NHAF 5  October 1, 2025  –  March 31, 2026

NHAF 6  April 1, 2026 – September 30, 2026

No, the Navajo Homeowner Assistance Fund are grant funds that do not need to be repaid with one exception. If you receive funds for home repairs, one-third is forgiven each year for three years. If you sell the home that was repaired with Navajo Homeowner Assistance Funds sooner than three years, a pro-rated portion of the funds must be repaid. 

There are no fees or charges necessary to apply to the Navajo Homeowner Assistance Fund.

The Navajo Homeowner Assistance Fund is funded with federal stimulus funds that must be deployed consistent with the time limits established. Any Navajo Homeowner Assistance Funds not deployed by September 30, 2026 must be returned to the US Treasury. President Dr. Buu Nygren has committed to deploy all Navajo Homeowner Assistance Funds to eligible Navajo households prior to the deadline. Because many more enrolled members of the Navajo Nation own homes off the reservation as opposed to on the reservation and because most Navajo members living off reservation are not typically able to access services from the Navajo tribal government, a decision was made to prioritize Navajo households who are homeowners living off the Navajo Nation.

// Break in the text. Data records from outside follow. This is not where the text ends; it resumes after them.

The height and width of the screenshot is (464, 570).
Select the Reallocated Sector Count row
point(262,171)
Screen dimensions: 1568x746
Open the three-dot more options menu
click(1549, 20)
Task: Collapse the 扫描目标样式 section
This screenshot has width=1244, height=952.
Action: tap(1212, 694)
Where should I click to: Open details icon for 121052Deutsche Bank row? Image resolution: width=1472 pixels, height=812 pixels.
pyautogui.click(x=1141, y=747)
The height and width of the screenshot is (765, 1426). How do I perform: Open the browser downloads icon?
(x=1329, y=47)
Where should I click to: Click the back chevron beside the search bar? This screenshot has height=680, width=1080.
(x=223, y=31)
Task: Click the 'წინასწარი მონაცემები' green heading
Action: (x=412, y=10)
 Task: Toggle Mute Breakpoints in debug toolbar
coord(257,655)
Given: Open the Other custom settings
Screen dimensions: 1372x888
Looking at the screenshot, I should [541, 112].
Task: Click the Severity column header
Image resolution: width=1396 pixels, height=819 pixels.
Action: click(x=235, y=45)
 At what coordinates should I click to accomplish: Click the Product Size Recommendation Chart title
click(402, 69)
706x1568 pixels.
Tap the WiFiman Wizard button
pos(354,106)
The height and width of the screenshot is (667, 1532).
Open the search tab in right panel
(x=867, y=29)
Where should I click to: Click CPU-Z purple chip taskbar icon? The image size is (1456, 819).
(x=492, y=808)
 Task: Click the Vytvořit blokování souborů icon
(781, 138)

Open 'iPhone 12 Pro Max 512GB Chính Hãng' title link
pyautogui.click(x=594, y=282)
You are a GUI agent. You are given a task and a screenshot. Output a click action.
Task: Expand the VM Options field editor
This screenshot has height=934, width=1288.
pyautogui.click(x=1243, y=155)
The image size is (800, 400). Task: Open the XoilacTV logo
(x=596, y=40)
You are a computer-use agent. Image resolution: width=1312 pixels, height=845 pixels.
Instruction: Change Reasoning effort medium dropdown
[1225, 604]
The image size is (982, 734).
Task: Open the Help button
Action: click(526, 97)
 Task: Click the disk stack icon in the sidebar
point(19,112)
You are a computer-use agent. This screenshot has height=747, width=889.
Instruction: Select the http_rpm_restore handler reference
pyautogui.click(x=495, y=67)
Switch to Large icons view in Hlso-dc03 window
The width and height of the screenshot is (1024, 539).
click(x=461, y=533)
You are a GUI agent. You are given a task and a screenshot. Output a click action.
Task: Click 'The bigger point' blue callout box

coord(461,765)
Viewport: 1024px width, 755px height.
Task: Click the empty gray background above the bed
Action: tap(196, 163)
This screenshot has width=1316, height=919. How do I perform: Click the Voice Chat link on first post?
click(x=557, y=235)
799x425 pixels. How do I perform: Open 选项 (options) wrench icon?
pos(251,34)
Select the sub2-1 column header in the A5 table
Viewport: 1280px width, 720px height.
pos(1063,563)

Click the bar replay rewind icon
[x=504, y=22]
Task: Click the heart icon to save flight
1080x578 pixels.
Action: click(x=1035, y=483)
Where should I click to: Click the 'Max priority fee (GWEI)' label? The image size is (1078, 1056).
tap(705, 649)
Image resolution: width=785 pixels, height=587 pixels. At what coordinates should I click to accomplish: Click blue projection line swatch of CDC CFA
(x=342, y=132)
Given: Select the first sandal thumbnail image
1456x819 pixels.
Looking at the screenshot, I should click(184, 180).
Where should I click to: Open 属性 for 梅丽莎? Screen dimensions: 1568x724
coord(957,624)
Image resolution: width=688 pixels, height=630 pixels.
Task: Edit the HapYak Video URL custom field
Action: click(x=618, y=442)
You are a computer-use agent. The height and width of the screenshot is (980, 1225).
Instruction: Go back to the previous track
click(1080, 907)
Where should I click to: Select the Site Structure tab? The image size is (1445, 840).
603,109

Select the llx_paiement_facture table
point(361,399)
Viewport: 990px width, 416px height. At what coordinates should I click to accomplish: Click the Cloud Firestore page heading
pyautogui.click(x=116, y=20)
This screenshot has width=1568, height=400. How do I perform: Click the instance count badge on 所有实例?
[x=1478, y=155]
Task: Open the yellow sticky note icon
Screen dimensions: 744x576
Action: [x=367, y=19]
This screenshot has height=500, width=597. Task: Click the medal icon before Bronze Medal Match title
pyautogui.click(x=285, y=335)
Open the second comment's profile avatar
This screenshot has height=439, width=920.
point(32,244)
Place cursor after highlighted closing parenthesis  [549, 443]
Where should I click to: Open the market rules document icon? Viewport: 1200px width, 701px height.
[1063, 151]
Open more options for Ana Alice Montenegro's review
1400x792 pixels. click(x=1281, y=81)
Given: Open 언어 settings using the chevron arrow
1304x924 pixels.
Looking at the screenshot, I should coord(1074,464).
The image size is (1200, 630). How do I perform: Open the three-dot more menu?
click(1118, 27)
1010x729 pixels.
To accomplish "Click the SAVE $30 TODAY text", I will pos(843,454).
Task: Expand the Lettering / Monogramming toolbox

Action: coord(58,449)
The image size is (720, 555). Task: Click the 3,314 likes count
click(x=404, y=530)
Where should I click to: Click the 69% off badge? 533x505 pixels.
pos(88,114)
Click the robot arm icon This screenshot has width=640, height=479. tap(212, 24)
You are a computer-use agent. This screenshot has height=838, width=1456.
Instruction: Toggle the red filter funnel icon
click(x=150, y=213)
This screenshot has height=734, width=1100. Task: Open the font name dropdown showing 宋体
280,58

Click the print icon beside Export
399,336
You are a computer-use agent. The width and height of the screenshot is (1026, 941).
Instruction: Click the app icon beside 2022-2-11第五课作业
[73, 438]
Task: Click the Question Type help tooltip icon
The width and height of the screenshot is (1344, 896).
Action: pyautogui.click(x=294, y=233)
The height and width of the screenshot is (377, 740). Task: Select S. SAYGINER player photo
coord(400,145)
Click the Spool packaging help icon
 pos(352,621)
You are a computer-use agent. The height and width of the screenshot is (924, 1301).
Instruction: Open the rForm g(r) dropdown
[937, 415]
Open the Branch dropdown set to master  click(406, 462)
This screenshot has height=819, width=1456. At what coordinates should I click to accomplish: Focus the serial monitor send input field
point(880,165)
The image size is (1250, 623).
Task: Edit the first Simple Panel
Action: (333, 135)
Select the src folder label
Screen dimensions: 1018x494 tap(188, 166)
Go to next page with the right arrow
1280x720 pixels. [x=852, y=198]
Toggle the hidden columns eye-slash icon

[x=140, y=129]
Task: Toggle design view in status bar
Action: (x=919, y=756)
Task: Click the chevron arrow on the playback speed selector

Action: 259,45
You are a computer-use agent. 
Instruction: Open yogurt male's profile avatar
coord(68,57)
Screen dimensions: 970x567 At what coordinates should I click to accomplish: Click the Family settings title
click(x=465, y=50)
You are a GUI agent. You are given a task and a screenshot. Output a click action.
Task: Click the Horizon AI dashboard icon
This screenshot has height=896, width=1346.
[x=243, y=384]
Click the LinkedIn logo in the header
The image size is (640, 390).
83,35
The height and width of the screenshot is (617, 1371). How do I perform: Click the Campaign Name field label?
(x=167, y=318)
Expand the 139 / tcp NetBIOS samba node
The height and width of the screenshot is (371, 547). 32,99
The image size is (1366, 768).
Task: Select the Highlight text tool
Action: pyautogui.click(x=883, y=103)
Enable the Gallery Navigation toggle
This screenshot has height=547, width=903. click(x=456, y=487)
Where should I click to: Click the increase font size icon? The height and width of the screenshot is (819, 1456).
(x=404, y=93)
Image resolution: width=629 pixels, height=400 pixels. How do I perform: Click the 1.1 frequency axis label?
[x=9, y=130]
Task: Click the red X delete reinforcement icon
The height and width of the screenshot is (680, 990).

Native Community Capital is a tax-exempt, not-for-profit, Native Community Development Financial Institution (CDFI) certified by the U.S. Department of the Treasury. NCC is a licensed mortgage lender serving American Indian homebuyers. NCC serves as a lender and honest broker to unlock the capital needed to build tribal economies and has been selected by the Navajo Office of the President and Vice-President to manage the Navajo Homeowner Assistance Fund.

NMLS  1950947 Mortgage Banker 1012372

Applications will not be available until the Navajo Nation has released funds for the program to begin – we estimate the full application start date will be October 1, 2023.  Until then, you may provide contact information by submitting a request on the Navajo Homeowner Assistance Fund page for the state in which you reside. In 2023, only applicants in Arizona and New Mexico shall be served. In addition, by mid-2024 applicants in Colorado and Utah will be served.